One of the largest US plants that produces liquefied natural gas for export has been damaged by an explosion and fire, forcing the Texas Gulf Coast facility to cease operations in a move expected to affect European and Asian markets.
“As a result of today’s fire, Freeport LNG’s liquefaction facility is currently shut down and will remain shut down for a minimum of three weeks,” the company announced on Wednesday night, providing no further details.
Earlier in the day, the company acknowledged an “incident” at its facility in Quintana, some 70 miles (112 kilometers) south of Houston, but said none of the employees were injured, and that there was no risk to the community.

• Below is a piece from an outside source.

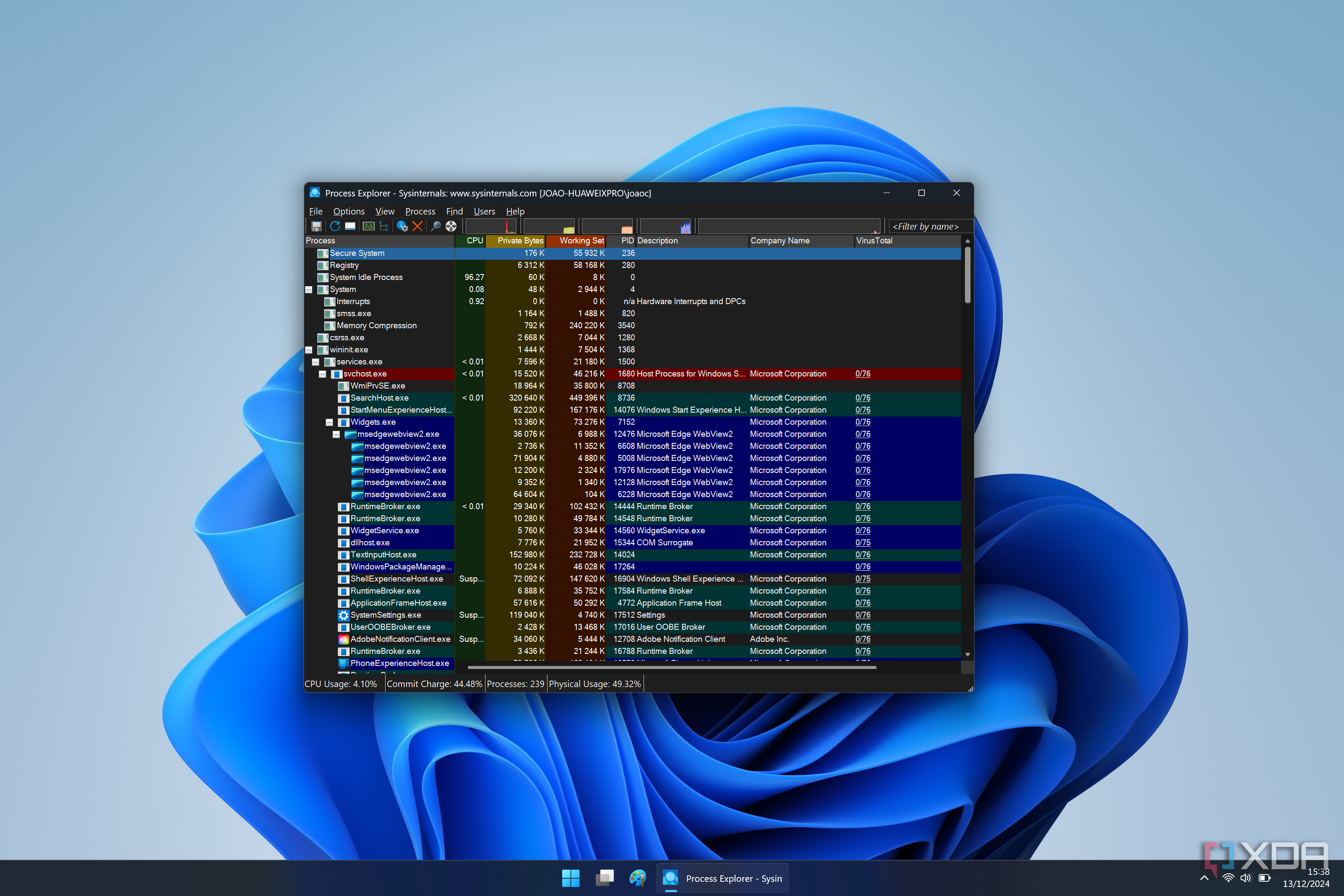Open process Properties icon in toolbar
The height and width of the screenshot is (896, 1344).
point(402,226)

The exact cause of the fire and extent of the damage remain unclear. After some witnesses reported a loud bang and a large fireball in the area, aerial footage captured by local TV broadcasters showed firefighters at the facility, but there were no signs of open flames.

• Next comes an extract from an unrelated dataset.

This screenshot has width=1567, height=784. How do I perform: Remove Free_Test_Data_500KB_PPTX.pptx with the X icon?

The Freeport facility supercools and liquifies about 2 billion cubic feet of natural gas per day, or roughly 20% of the entire US export capacity. Overall, American LNG exports were around 9.75bcf per day in 2021, hitting a record total of 100 billion cubic meters that year, according to the Energy Information Administration.
Local US natural gas prices tumbled more than 6% on Wednesday, but the incident is expected to have the opposite effect and wider ramifications for global markets.